Last week’s Edinburgh Napier University Research Conference was an outstanding success! As the first conference of its type for the university, the Research and Innovation Office (RIO) did an amazing job at putting the show together.
[Note: Click here to skip to the day’s highlights.]
The day began with a welcome by the Principal of the University, Professor Andrea Nolan, who reminded us of the importance of collaborative research and the wider university research culture. We then enjoyed an entertaining keynote by Dr Peter Barlow who managed to enthuse the audience with equal measures of great insights into research along with Bob Dylan quotes. (Come on, that’s pretty cool.)
We then broke into skills-building workshops. I opted to attend the “Winning research funding” workshop, as I need to start thinking about my post-PhD life, which will likely require a successful grant application. And after the workshops, I presented in the Three Minute Thesis session along with 10 other PhD students. My less-than-stellar showing meant that I wasn’t really expecting my name to be called out along with the winners at the end of the day. And that was OK.
Following the thesis presentations and lunch (where we enjoyed a poster presentation), there was a short series of presentations by academic staff across the University. As with the Three Minute Thesis presentations, they were geared towards a general research audience, meaning I could understand the research that was being discussed. (I do enjoy a good general explanation of people’s research!) There was even a wee pitch for Bright Club, which I think more academics should participate in. (Like I did!)
But it was the Principal’s Research Excellence Awards that I was interested in, as I found myself very hopeful that my name might be called.

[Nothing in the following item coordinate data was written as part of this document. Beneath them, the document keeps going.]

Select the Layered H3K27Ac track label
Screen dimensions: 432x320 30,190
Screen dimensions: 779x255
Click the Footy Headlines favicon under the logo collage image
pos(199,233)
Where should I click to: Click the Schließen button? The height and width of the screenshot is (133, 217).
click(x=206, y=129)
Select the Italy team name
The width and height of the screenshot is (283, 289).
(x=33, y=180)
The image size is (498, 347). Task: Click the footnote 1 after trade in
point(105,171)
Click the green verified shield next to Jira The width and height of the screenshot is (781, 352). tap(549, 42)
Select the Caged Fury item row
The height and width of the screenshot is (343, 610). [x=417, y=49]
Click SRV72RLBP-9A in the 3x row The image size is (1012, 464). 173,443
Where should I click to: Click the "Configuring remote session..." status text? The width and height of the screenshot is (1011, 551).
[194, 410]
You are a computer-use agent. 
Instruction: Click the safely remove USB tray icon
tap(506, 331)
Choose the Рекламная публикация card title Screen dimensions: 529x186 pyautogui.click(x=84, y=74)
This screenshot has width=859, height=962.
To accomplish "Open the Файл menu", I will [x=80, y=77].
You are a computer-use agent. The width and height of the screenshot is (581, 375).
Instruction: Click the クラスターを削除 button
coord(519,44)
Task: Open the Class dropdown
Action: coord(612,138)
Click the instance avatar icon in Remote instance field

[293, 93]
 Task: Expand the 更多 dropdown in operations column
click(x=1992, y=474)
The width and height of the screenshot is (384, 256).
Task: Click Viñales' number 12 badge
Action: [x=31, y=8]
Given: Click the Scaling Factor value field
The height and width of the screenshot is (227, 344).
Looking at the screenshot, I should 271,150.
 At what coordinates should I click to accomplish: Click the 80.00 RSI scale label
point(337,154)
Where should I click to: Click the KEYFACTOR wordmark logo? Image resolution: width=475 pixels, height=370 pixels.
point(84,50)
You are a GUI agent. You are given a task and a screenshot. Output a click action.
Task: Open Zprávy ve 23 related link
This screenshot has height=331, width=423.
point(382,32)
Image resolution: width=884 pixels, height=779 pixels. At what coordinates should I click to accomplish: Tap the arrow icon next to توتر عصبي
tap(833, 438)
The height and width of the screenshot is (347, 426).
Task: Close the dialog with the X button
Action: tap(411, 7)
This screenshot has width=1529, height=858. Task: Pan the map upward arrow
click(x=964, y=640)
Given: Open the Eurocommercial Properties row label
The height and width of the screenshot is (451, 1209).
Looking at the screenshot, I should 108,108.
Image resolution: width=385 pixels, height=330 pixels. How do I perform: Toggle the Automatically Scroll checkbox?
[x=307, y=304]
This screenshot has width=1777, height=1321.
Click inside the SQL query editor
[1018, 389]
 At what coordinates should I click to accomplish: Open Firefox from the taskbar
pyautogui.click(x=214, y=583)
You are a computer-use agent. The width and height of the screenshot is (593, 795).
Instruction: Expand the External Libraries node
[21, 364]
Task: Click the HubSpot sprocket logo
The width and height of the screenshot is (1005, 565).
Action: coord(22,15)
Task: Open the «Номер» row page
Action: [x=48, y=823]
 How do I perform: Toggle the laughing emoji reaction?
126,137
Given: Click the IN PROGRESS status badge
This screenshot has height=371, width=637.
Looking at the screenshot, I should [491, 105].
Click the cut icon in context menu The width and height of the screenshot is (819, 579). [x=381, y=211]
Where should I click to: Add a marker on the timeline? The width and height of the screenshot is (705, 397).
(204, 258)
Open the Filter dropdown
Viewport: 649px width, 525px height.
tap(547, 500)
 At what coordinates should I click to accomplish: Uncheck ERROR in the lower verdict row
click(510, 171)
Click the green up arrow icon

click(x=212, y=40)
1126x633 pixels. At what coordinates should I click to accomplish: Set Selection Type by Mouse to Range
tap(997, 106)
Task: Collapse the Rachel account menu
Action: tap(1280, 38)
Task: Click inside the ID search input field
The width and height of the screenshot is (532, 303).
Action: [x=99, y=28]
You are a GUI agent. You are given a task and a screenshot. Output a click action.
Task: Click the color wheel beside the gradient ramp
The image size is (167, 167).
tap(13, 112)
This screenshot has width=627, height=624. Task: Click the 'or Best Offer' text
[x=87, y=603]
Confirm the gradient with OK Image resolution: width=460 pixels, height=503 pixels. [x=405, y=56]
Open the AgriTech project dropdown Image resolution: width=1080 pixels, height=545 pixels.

In part, because I knew for a fact that at least three people nominated me for the category of “Outstanding contribution to university life by a research student”. However, even though I knew I was nominated, and even though I was hopeful, I also knew that other students in the university might have been just as outstanding as I believe I am.
The outstanding student award was the last one announced, and I was trying to convince myself not to be upset if I didn’t win. In fact, I had distracted myself so much that I hadn’t quite realised that my name had actually been called!
As I made my way to the stage to collect my award, it was explained that I was nominated, in part, because of my work on various committees, mentorship roles, and different initiatives I’ve worked on at the school and university level. But the best part was when it was said that, in addition to these civic roles and responsibilities, I am also producing good research (as noted by my best paper award in January).
It was a truly wonderful feeling to hear from others how valuable they find my contributions to the school and the university. And it was even better to learn that the award includes a small amount of funding for future research spending. (Acknowledgement is great, but money talks!)
With less than a year to go until I submit my thesis (God willing!), I have now had to start saying “NO” to many (most) requests for work outside of my actual PhD research. I admit that I feel a bit bad about that, especially after learning how much people appreciate my non-PhD work, but I also know that if I keep saying yes, I’ll have to say no to the PhD. And that would just be silly.
As for me, I have a bit more PhD work to catch up on, but I’ll keep catching up on the blog, too.